WHAT THE TASK REQUIRES – Everything from the line containing "The image size is (928, 666)." to the last line of the listing below should be restated exactly, both ends included, with nothing added and the pictures omitted.

MATERIAL TO PROCESS –
============================================================

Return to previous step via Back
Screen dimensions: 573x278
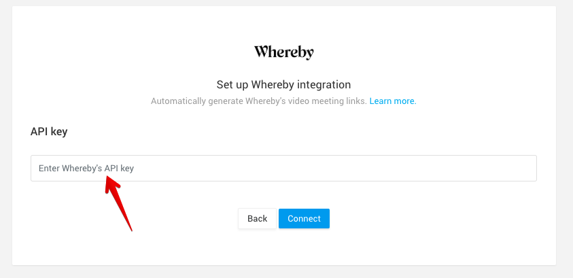257,218
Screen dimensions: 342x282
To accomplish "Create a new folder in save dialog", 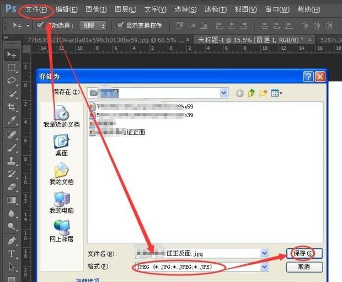I will coord(263,93).
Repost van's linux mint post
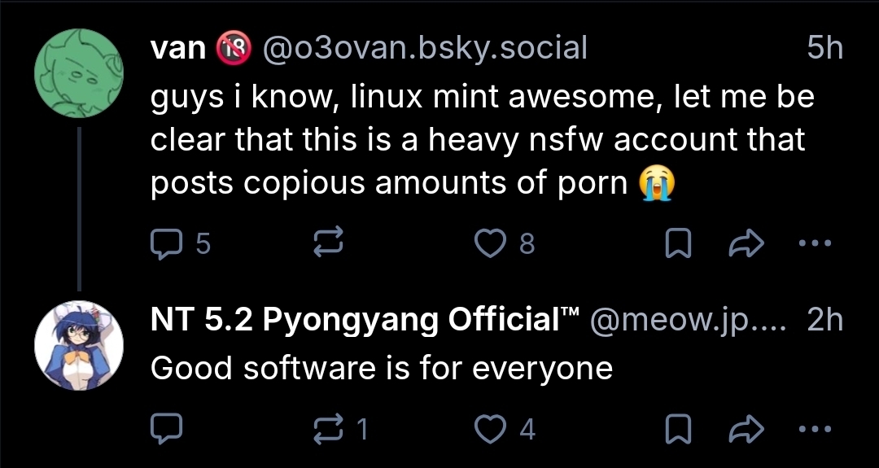 [x=330, y=243]
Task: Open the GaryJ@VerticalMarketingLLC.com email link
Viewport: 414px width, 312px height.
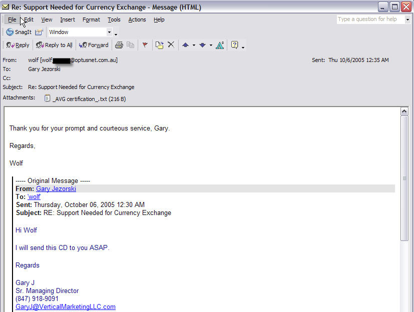Action: 66,307
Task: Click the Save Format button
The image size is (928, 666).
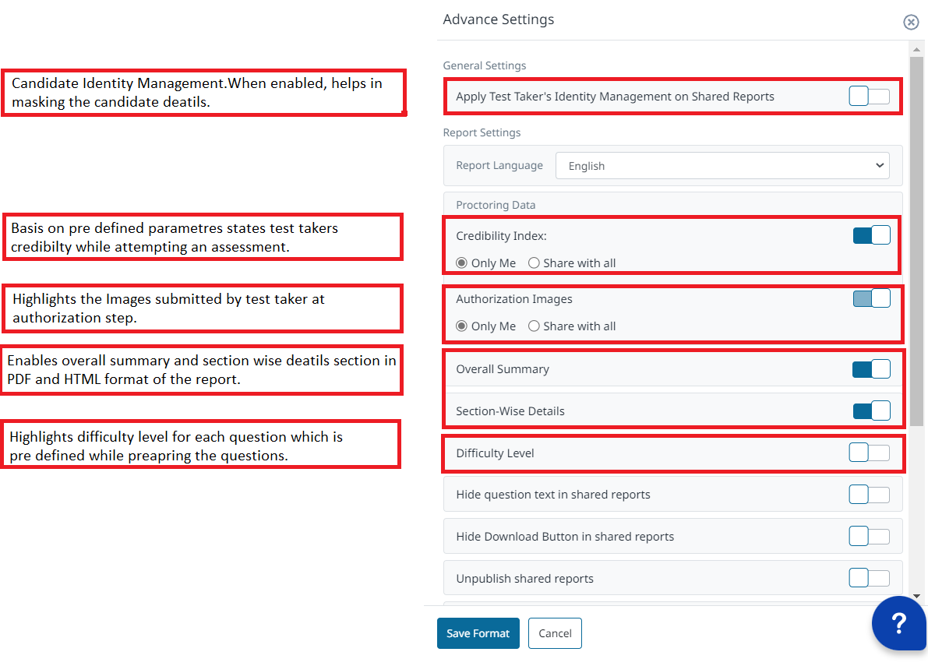Action: tap(478, 633)
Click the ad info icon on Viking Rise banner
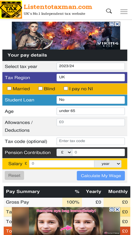The image size is (132, 235). [x=112, y=24]
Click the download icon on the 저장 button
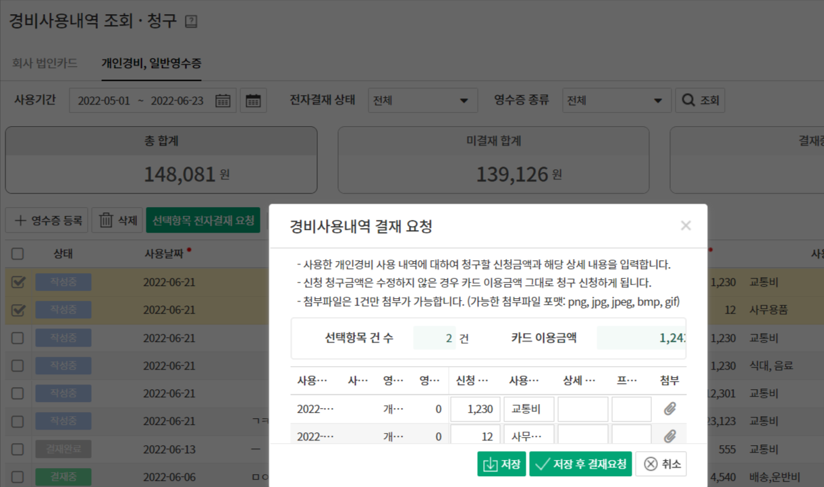 [489, 463]
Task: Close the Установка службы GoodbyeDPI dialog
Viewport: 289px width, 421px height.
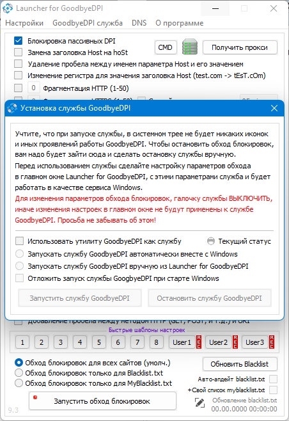Action: click(x=274, y=108)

============================================================

TASK RESULT –
The image size is (928, 666).
Action: tap(478, 633)
Click the ad info icon on Viking Rise banner
The image size is (132, 235). [x=112, y=24]
Click the download icon on the 저장 button
 [489, 463]
Task: Close the Установка службы GoodbyeDPI dialog
Viewport: 289px width, 421px height.
Action: click(x=274, y=108)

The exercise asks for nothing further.